Start of Information supplied
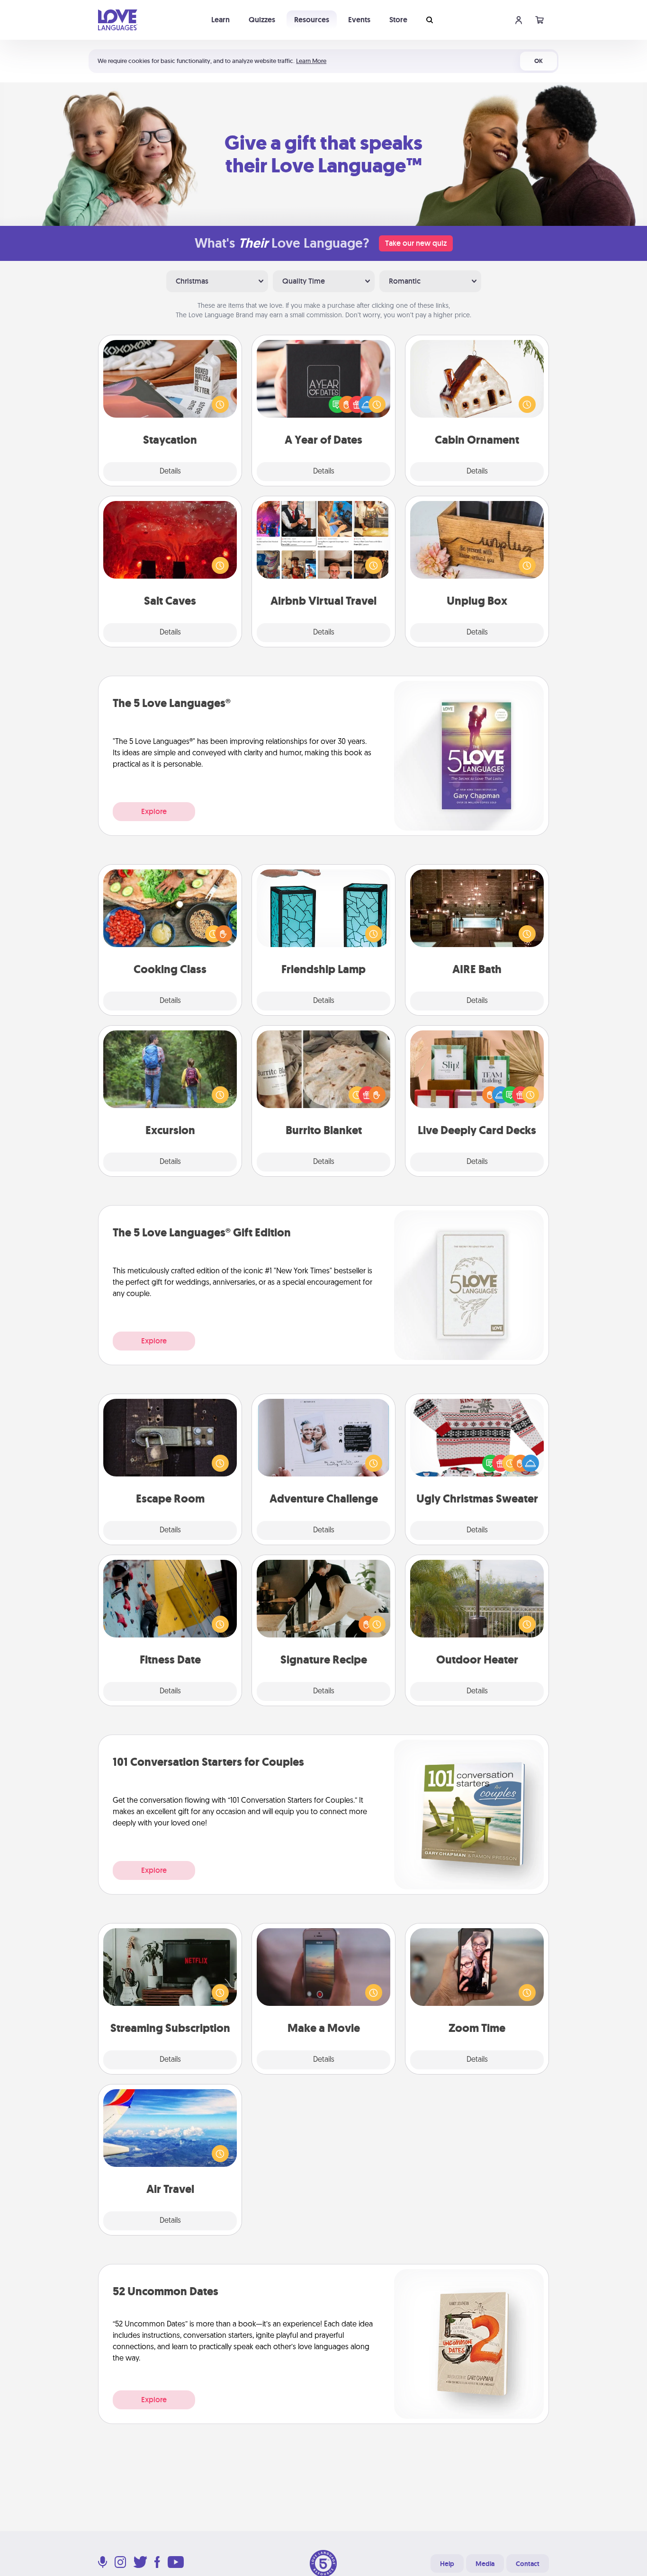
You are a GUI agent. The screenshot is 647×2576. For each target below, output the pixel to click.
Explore (154, 811)
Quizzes (262, 20)
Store (398, 20)
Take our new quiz (416, 243)
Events (359, 20)
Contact (527, 2563)
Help (447, 2563)
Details (170, 471)
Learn (220, 20)
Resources (311, 20)
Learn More (311, 61)
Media (485, 2563)
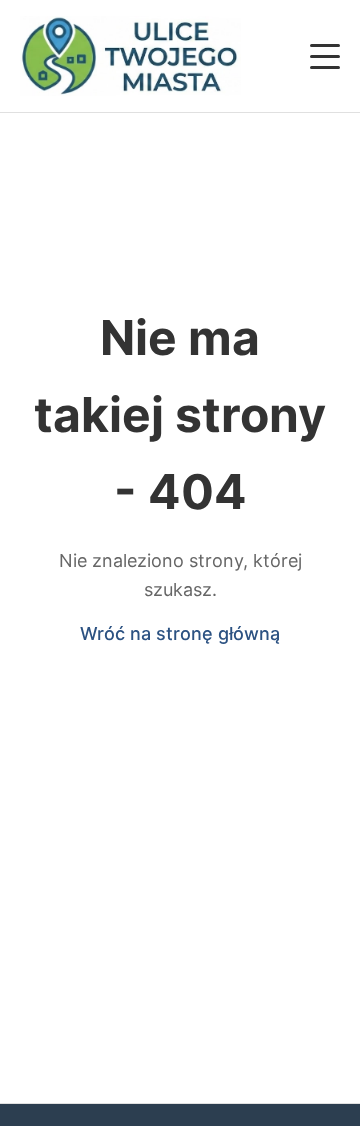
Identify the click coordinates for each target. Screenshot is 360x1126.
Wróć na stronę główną (180, 633)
End of Information supplied
Work request
No images belong in the copy. Transcribe every record exactly.

Answer space
You are a GUI agent. The screenshot is 647×2576. For each target below, output the pixel to click.
Explore (154, 811)
Quizzes (262, 20)
Store (398, 20)
Take our new quiz (416, 243)
Events (359, 20)
Contact (527, 2563)
Help (447, 2563)
Details (170, 471)
Learn (220, 20)
Resources (311, 20)
Learn More (311, 61)
Media (485, 2563)
Identify the click coordinates for each target. Screenshot is 360x1126.
Wróć na stronę główną (180, 633)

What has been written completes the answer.